→ **EXERCISE TASK**: Convert the lines of the records into a JSON list of strings, with one string for each line and no blank lines.

→ **Dataset records**:

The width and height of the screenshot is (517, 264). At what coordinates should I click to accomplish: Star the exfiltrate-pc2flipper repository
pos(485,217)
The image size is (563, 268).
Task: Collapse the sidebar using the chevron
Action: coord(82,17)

→ **SOLVED EXERCISE**:
[
  "The width and height of the screenshot is (517, 264). At what coordinates should I click to accomplish: Star the exfiltrate-pc2flipper repository",
  "pos(485,217)",
  "The image size is (563, 268).",
  "Task: Collapse the sidebar using the chevron",
  "Action: coord(82,17)"
]